Pointing records for text and elements
▼▼▼

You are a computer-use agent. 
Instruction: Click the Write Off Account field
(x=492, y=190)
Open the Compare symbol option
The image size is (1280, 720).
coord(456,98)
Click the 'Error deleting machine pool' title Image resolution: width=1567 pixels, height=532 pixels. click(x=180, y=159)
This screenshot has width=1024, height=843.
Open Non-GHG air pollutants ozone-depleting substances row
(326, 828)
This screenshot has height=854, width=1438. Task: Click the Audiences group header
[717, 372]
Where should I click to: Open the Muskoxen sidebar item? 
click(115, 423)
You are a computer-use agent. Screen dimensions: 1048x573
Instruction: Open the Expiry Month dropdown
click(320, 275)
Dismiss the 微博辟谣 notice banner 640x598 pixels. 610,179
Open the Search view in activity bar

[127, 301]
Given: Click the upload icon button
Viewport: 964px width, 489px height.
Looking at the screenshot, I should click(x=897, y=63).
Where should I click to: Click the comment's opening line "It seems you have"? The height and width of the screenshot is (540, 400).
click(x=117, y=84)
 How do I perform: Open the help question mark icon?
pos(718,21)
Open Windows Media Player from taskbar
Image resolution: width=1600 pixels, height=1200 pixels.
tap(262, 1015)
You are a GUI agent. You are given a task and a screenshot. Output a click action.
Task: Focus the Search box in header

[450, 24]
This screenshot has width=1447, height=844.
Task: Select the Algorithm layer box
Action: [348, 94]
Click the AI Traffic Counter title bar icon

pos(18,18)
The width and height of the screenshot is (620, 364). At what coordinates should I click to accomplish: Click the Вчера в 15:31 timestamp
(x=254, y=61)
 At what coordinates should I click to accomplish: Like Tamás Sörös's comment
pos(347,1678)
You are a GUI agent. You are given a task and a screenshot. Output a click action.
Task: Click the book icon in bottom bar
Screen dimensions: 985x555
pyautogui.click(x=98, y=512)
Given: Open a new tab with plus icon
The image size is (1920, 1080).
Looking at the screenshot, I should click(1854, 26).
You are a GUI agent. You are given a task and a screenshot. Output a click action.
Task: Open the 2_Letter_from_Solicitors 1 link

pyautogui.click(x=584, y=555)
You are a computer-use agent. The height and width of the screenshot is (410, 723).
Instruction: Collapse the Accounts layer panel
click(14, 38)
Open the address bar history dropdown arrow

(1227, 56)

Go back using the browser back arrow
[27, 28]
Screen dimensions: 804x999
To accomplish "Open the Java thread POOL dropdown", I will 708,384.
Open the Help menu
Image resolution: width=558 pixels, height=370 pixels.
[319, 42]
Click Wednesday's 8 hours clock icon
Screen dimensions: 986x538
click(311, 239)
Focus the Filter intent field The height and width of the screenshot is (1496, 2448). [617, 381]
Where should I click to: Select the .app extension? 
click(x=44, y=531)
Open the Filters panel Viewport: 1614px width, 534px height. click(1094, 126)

▲▲▲

# EXERCISE DIRECTIONS
Rewrite all the lines above, replacing each instance of "computer-use agent" with "desktop automation agent" and leaving everything else unchanged.

# THE COMPLETED TASK
You are a desktop automation agent. 
Instruction: Click the Write Off Account field
(x=492, y=190)
Open the Compare symbol option
The image size is (1280, 720).
coord(456,98)
Click the 'Error deleting machine pool' title Image resolution: width=1567 pixels, height=532 pixels. click(x=180, y=159)
This screenshot has width=1024, height=843.
Open Non-GHG air pollutants ozone-depleting substances row
(326, 828)
This screenshot has height=854, width=1438. Task: Click the Audiences group header
[717, 372]
Where should I click to: Open the Muskoxen sidebar item? 
click(115, 423)
You are a desktop automation agent. Screen dimensions: 1048x573
Instruction: Open the Expiry Month dropdown
click(320, 275)
Dismiss the 微博辟谣 notice banner 640x598 pixels. 610,179
Open the Search view in activity bar

[127, 301]
Given: Click the upload icon button
Viewport: 964px width, 489px height.
Looking at the screenshot, I should click(x=897, y=63).
Where should I click to: Click the comment's opening line "It seems you have"? The height and width of the screenshot is (540, 400).
click(x=117, y=84)
 How do I perform: Open the help question mark icon?
pos(718,21)
Open Windows Media Player from taskbar
Image resolution: width=1600 pixels, height=1200 pixels.
tap(262, 1015)
You are a GUI agent. You are given a task and a screenshot. Output a click action.
Task: Focus the Search box in header

[450, 24]
This screenshot has width=1447, height=844.
Task: Select the Algorithm layer box
Action: [348, 94]
Click the AI Traffic Counter title bar icon

pos(18,18)
The width and height of the screenshot is (620, 364). At what coordinates should I click to accomplish: Click the Вчера в 15:31 timestamp
(x=254, y=61)
 At what coordinates should I click to accomplish: Like Tamás Sörös's comment
pos(347,1678)
You are a GUI agent. You are given a task and a screenshot. Output a click action.
Task: Click the book icon in bottom bar
Screen dimensions: 985x555
pyautogui.click(x=98, y=512)
Given: Open a new tab with plus icon
The image size is (1920, 1080).
Looking at the screenshot, I should click(1854, 26).
You are a GUI agent. You are given a task and a screenshot. Output a click action.
Task: Open the 2_Letter_from_Solicitors 1 link

pyautogui.click(x=584, y=555)
You are a desktop automation agent. The height and width of the screenshot is (410, 723).
Instruction: Collapse the Accounts layer panel
click(14, 38)
Open the address bar history dropdown arrow

(1227, 56)

Go back using the browser back arrow
[27, 28]
Screen dimensions: 804x999
To accomplish "Open the Java thread POOL dropdown", I will 708,384.
Open the Help menu
Image resolution: width=558 pixels, height=370 pixels.
[319, 42]
Click Wednesday's 8 hours clock icon
Screen dimensions: 986x538
click(311, 239)
Focus the Filter intent field The height and width of the screenshot is (1496, 2448). [617, 381]
Where should I click to: Select the .app extension? 
click(x=44, y=531)
Open the Filters panel Viewport: 1614px width, 534px height. click(1094, 126)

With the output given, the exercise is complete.